任务说明 1
重写列表中从开头起、到含有“Action: (89, 120)”的那一行止的各行（首尾两行都包括），其中的任务文字照录，答案里的坐标数值按0.25缩放，即乘以0.25后四舍五入为整数（逢0.5进一）。答案中不要写出图片。
━━ 节选
《傅山手批六书索隐选》尹恒编:尹恒先生未曾谋面,他给我寄来了该书,以及此书的毛边本,另外还有另一本图册。翻看这几本书,由此而让我得知,图录中所说的原本有他本人的所藏,也有他朋友的藏品。而这册傅山手批的《六书索隐》乃是他个人的藏品,而他的这部书受到了傅山研究专家白谦慎先生的首肯。白先生特意给本书书签,由此可见,该书之精审。

对于何以要选择性地影印傅山所批,尹恒在该影印本的跋语中解释道:“傅青主手批之书,公藏多有披露,私藏或有见说亦未曾有图可窥真身。然公布之傅批多是一图半葉,不得见其全豹。故今选取鄙藏傅青主手批明嘉靖刻本杨升庵《六书索隐》语约十余处,并放大影印,以便对傅山古文字学或书法有兴趣者赏玩。”

由这段跋语让我窥得:尹恒先生有着独乐乐不如众乐乐的胸怀。他将自己的珍藏之物公布于世,这使得相关研究者能够便利地使用该书中的材料。为了能够让使用者看清楚傅山的所批,尹恒在图录中对这些批语进行了局部放大,这份体贴正是其难得之处。而该书在版权页注明,其印数为五百册,这其中的毛边本则为一百册。而我得到了其中的一毛一平,这当然要感谢尹恒先生的美意。

《云南古本经籍遗珍十种》陈璞 尹恒编:该书也是尹恒先生所赠,而图录中的一些善本却让我大有兴趣。尤其第一种大理国所刊《八方广佛华严经》卷第四十六,该经前附有精美的版画。

对于大理国的情况,我与不少的朋友一样也是本自金庸的武侠小说,其书中所谈的段誉可谓有着深入人心的形像。然该国所刊之书,流传至今者却十分地罕见。我仅在云南省图书馆一窥其芳容,然而对于该图录中所说的这册佛经却是第一次看到。

大理国是否刊刻过一部大藏经,历史资料未见记载,而本图录中引用了《南诏野史》中的一段话:“段智廉,南宋庚申庆元元年即位。明年,改元凤历。又改元元寿。使人入宋求《大藏经》一千四百六十五部,置五华楼。”

这段话中所说的段智廉乃是大理国第十九代皇帝,虽然他在位仅四年,然而在这期间他曾派人向南宋请求大藏经。这个时段相当于南宋明宗嘉泰二年,其所请大藏经据猜测应当是《圆觉资福藏》。然而,该图录中所收的一册却并非《资福藏》的零种,因为其千字文编号对不上。故该篇文章的撰写者“宝傅楼主人”猜测有可能是段智廉得到大藏经后进行了部分翻刻。为什么说要部分翻刻呢?该文中称:“若是大理国人力不逮,财力所限,刊刻技术不甚发达,不可翻刻全藏,选其要者刊刻印刷亦是佛藏流通中常有之事。此本《大方广佛华严经》乃‘经中之王’,以理论之,自是在择取翻刻之列。再者,此本每折六行,行十七字,与中原早期许多大藏版一致,亦可谓翻刻之痕迹。”
━━━━
任务说明 2
改写书话中从“由这段跋语让我窥得:尹恒先生”开始、到“十六,该经前附有精美的版画。”结束的这一段，把其中的“印数”换成“印量”。
━━ 提取信息
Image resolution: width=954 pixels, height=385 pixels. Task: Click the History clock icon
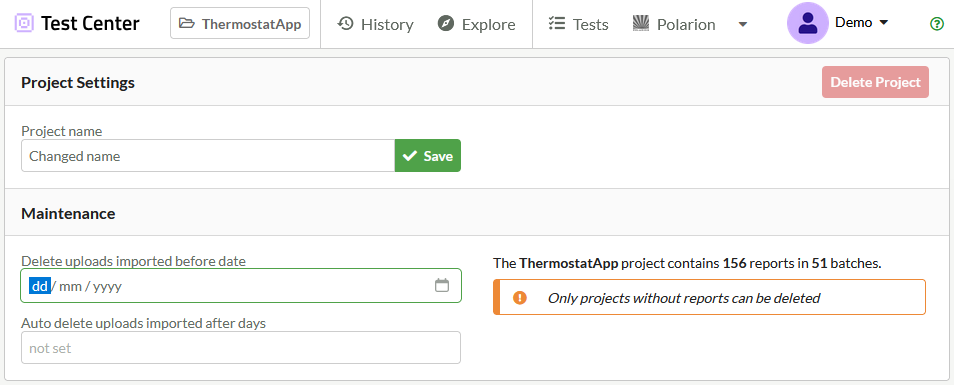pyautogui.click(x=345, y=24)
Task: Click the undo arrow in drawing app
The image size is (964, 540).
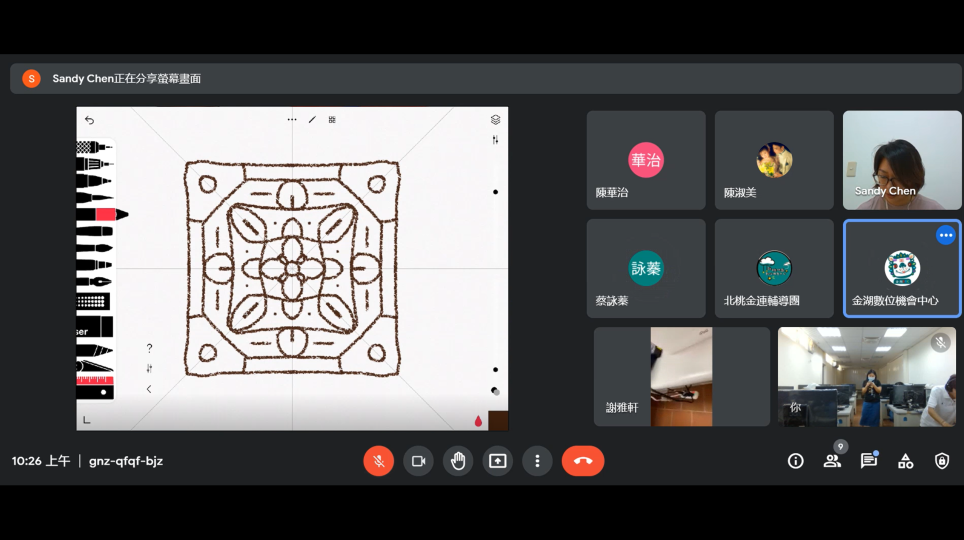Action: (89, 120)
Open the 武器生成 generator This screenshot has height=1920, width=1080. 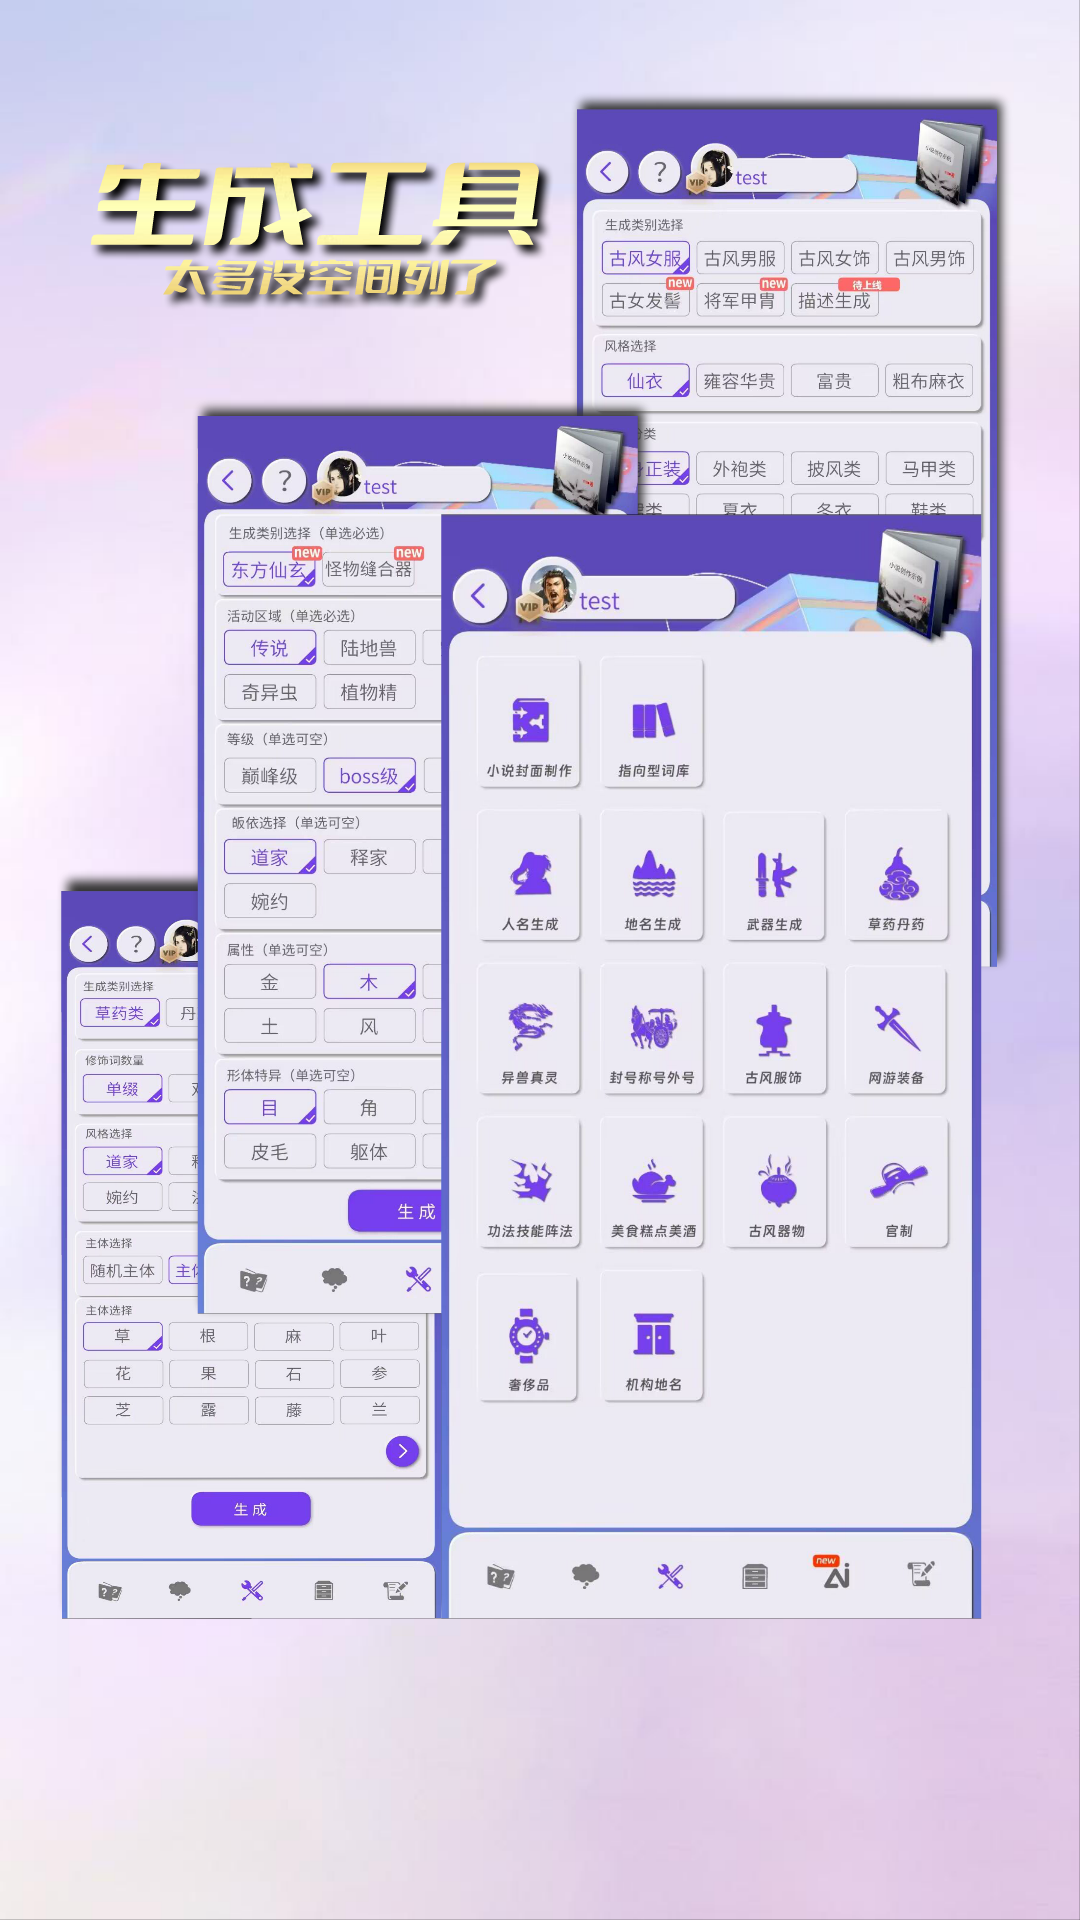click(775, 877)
━━━━
完整答案 1
Image resolution: width=954 pixels, height=385 pixels. Task: Click the History clock icon
pyautogui.click(x=86, y=6)
Task: Click the undo arrow in drawing app
The image size is (964, 540).
Action: (22, 30)

完整答案 2
由这段跋语让我窥得:尹恒先生有着独乐乐不如众乐乐的胸怀。他将自己的珍藏之物公布于世,这使得相关研究者能够便利地使用该书中的材料。为了能够让使用者看清楚傅山的所批,尹恒在图录中对这些批语进行了局部放大,这份体贴正是其难得之处。而该书在版权页注明,其印量为五百册,这其中的毛边本则为一百册。而我得到了其中的一毛一平,这当然要感谢尹恒先生的美意。

《云南古本经籍遗珍十种》陈璞 尹恒编:该书也是尹恒先生所赠,而图录中的一些善本却让我大有兴趣。尤其第一种大理国所刊《八方广佛华严经》卷第四十六,该经前附有精美的版画。